Emigration slowed the decline in the number of people of working age
- Seasonally adjusted employment was higher than in the final quarter of last year
- Labour productivity declined in 2015, but has started to rise again
Figures from Statistics Estonia show unemployment was 6.5% in the first quarter of 2016 and employment was 1.1% higher than a year earlier. Seasonally adjusted employment was also higher than in the final quarter of last year. Seasonal factors mean the unemployment rate in the first quarter of the year is usually around 0.5 percentage point higher than in the preceding quarter. Unemployment has risen by only 0.1 percentage point this year, which means that the seasonally adjusted unemployment rate fell. Labour force in the economy increased over the year because the participation rate was higher.

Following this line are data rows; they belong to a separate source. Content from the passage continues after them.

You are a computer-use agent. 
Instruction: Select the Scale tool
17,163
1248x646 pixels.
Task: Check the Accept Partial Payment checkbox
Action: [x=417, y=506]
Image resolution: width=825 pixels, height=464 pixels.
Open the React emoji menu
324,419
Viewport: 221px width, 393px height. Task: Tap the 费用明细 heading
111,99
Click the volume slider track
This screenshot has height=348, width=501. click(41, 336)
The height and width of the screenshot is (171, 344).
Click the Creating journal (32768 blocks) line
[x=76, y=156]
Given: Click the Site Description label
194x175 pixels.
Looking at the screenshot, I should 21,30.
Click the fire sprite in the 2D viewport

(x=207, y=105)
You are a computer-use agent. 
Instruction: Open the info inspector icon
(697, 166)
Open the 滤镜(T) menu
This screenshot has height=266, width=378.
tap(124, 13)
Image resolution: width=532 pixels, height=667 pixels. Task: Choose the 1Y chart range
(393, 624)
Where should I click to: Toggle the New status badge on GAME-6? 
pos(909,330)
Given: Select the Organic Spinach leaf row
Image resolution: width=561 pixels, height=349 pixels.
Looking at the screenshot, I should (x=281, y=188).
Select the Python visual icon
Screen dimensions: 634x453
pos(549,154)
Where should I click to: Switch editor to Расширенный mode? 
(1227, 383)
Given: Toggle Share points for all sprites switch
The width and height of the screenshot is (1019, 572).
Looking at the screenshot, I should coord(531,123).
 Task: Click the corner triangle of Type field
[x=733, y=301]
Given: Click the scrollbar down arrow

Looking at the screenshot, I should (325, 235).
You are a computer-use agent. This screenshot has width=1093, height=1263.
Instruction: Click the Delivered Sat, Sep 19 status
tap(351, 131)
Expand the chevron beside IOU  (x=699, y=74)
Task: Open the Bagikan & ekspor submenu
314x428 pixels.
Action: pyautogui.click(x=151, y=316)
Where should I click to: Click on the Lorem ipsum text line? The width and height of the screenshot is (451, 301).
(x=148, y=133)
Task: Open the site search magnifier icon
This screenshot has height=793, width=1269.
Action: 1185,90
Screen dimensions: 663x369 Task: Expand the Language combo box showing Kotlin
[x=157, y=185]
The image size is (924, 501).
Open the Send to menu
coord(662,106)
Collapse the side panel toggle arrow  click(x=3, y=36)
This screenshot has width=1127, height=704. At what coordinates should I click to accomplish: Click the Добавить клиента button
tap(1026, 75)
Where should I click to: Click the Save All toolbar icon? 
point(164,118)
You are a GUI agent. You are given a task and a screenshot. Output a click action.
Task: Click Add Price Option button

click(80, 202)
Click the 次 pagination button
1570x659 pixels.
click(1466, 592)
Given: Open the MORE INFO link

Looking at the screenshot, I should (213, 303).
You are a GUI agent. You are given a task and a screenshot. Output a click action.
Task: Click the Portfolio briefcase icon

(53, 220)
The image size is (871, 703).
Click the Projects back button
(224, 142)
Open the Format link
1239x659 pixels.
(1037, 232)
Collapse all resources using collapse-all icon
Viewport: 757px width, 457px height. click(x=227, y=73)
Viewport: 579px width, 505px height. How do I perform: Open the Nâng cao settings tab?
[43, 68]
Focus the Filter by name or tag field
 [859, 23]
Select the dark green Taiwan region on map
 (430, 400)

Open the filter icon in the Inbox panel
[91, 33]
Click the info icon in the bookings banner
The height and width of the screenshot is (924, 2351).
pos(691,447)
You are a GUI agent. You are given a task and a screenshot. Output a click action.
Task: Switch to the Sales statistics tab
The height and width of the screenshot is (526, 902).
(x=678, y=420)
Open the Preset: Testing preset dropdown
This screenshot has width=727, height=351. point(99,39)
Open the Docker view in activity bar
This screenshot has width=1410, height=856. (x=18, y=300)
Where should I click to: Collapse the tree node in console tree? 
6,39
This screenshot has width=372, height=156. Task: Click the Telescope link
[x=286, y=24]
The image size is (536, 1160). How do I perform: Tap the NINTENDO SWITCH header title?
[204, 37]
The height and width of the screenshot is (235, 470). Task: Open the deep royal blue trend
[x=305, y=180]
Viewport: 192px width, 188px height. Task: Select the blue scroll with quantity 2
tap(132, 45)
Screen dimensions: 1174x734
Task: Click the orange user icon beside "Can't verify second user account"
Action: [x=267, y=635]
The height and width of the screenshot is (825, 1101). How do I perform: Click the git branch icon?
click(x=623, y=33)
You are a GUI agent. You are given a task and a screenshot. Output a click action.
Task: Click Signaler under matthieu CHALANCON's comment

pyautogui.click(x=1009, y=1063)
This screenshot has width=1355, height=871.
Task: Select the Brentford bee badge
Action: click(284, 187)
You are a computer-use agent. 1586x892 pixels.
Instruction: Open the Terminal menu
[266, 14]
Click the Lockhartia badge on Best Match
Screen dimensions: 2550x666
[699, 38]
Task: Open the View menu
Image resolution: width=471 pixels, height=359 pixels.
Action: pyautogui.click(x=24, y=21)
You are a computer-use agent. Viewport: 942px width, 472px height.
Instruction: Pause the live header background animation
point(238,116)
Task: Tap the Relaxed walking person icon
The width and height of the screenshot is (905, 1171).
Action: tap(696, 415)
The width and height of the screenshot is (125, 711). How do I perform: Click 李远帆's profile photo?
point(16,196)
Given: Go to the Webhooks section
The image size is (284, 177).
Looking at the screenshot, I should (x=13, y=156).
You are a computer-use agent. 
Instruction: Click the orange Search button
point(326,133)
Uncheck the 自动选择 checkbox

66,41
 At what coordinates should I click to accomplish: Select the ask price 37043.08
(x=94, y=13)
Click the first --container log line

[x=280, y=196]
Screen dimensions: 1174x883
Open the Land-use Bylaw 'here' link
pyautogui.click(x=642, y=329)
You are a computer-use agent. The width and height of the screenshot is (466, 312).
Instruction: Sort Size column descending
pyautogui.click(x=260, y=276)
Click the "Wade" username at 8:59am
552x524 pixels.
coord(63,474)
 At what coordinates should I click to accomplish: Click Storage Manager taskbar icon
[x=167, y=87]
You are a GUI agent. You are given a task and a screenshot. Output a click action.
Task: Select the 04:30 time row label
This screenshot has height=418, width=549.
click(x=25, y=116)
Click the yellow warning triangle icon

The migration balance was positive and so the fall in the number of people of working age in 2015 was notably smaller at only 0.15% than it was in 2014. Statistics Estonia has not yet published migration data by age group, but the population numbers and mortality of the previous year meant that the highest positive balance was for those aged 20-34. Even though there are a lot of students in that age group, the positive net migration boosted the labour supply.
The statistics published today are based on the Estonian Labour Force Survey. Data from Töötukassa, the unemployment insurance fund, on registered unemployment show a similar development. There were more registered unemployed than at the same time last year, but from January to April this year the seasonally adjusted number has fallen in monthly comparison. There were 23% more job offers in the Töötukassa database than a year before, which is in line with the more optimistic employment expectations of companies found by the sentiment survey of the Estonian Institute of Economic Research.
The newly released flash estimate puts economic growth in the first quarter of 2016 at 1.7%. The economy growing faster than employment means that labour productivity started to grow again, having declined by 1.8% in 2015. It is probable that productivity per hour worked also increased, having done so at the end of 2015. Data from the Tax and Customs Board show the rise in the average wage paid out remained at 6.4% in the first quarter of the year, meaning wage growth is still ahead of productivity growth, but the difference between them has shrunk.